Human behavior expected by server: Your thresholds seems to expected the behavior of one human on ONE site on your server. I think you’re speaking of webhosting here, with a potential of dozens of websites on the same server. The connection pattern is going to drive your firewall in lock out frenzy if one person/company browses several of these websites…
Moreover, there are a few issues that are not considered (Connection starvation, for example) by your setup.
I don’t think having conservative limits regarding your firewall is going to do you any good if you start having a reasonably heavy legitimate load on your server. Moreover, having unexpectedly complex firewall rules may still trigger high CPU load, which would be the new target of your attacker once identified as such: providing a distributed traffic always close to be rejected but not quite matching the rule will generate CPU load both from the website and the firewall which will probably make it even easier to crash your website.
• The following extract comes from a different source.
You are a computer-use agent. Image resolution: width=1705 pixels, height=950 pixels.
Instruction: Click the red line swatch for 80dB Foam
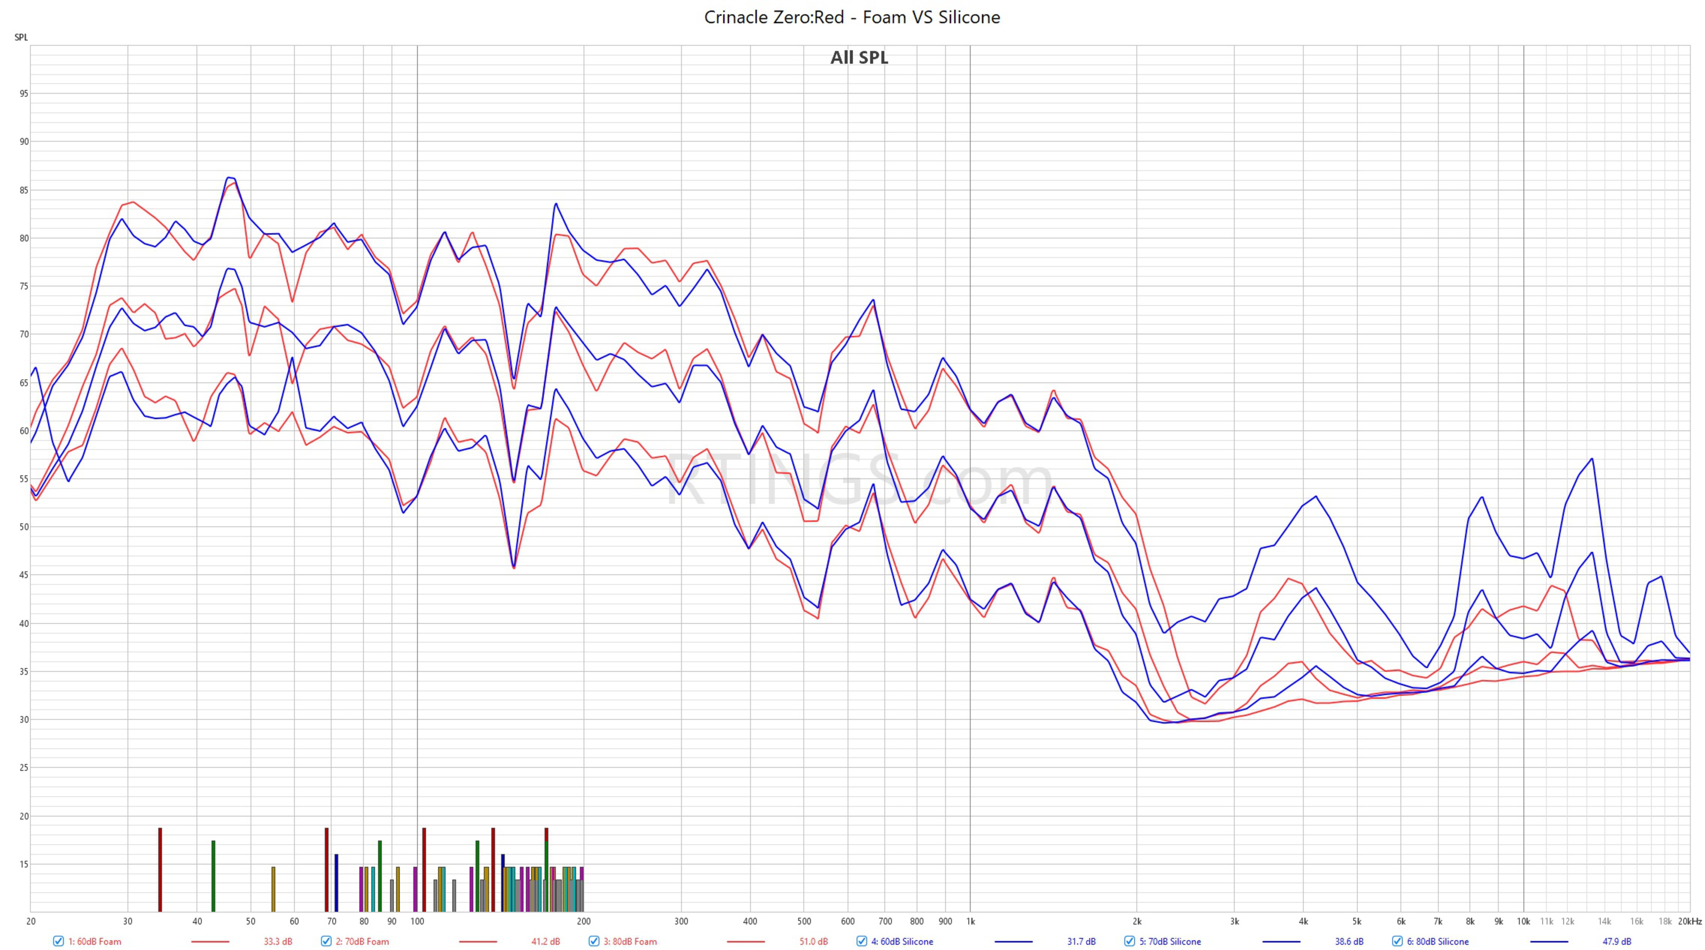coord(745,941)
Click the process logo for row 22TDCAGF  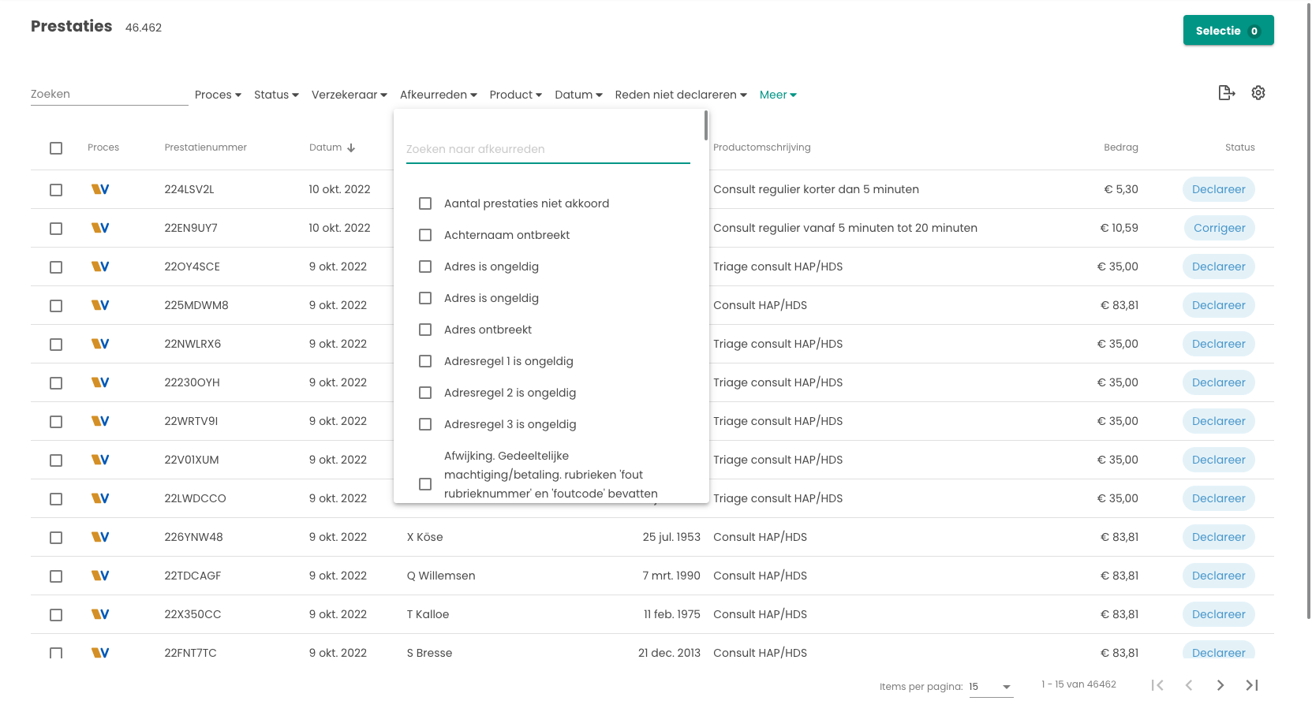tap(100, 576)

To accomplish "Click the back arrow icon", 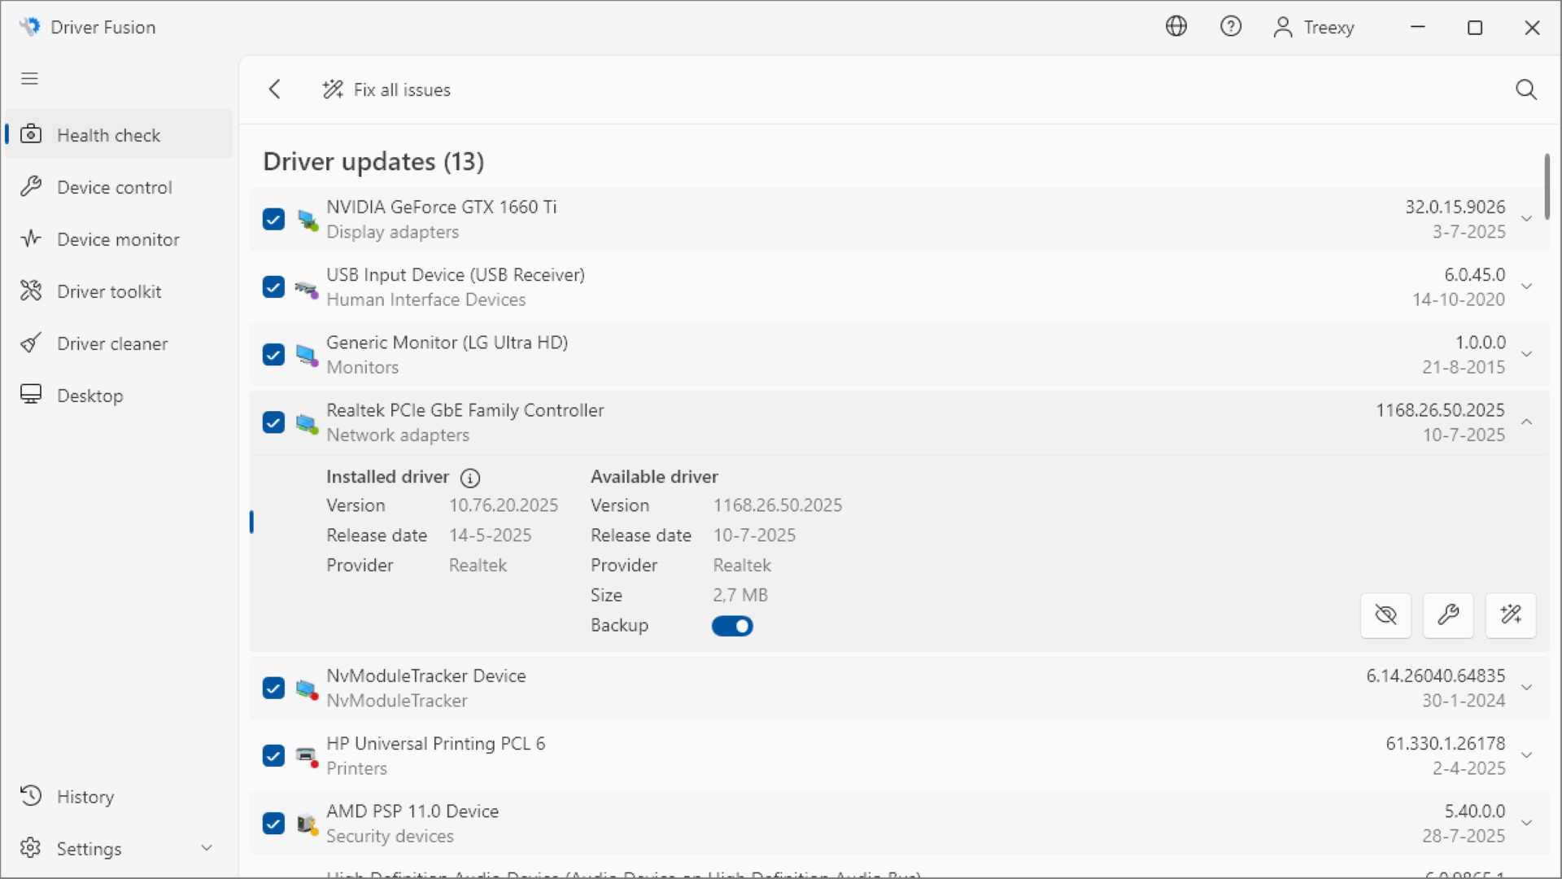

I think a better way to go, would be first to get rid of any application-wide vulnerabilities. I’m not speaking of SQL injections or XSS, which a functional vulnerabilities but will rarely end up as a DOS strategy, but connection starvation or the ability to trigger extreme load with one single query (poor man search engines requests are usually a good example of such queries). If someone seems to be abusing these, a nice temporary “sorry, 503” or “302” to another server ban will most of the time be enough (and a captcha to unlock it could be neat).
Then, design simple but effective liberal rules for your firewall. For example extreme connections rates (such as several dozens connections from the same IP within 2 or 3 seconds). These rules should be enabled if the CPU load (or whatever your bottleneck is) rises above some high threshold. A simple monitoring solution, such as Monit could do that job and send you an e-mail or another alert at the same time so you know what’s happening and can take direct, mitigation efficient, actions. For example, a manual analysis of the logs could give you a list of IPs to ban directly in the firewall for the next X hours or so. Which will be highly effective, without sucking on your valuable CPU resources.
I hope this may help. I think this system is still simple yet efficient enough. You already ought to have some kind of monitoring solution, adding a few tests and triggers should be a big deal and you will know first hand what’s going on with your server.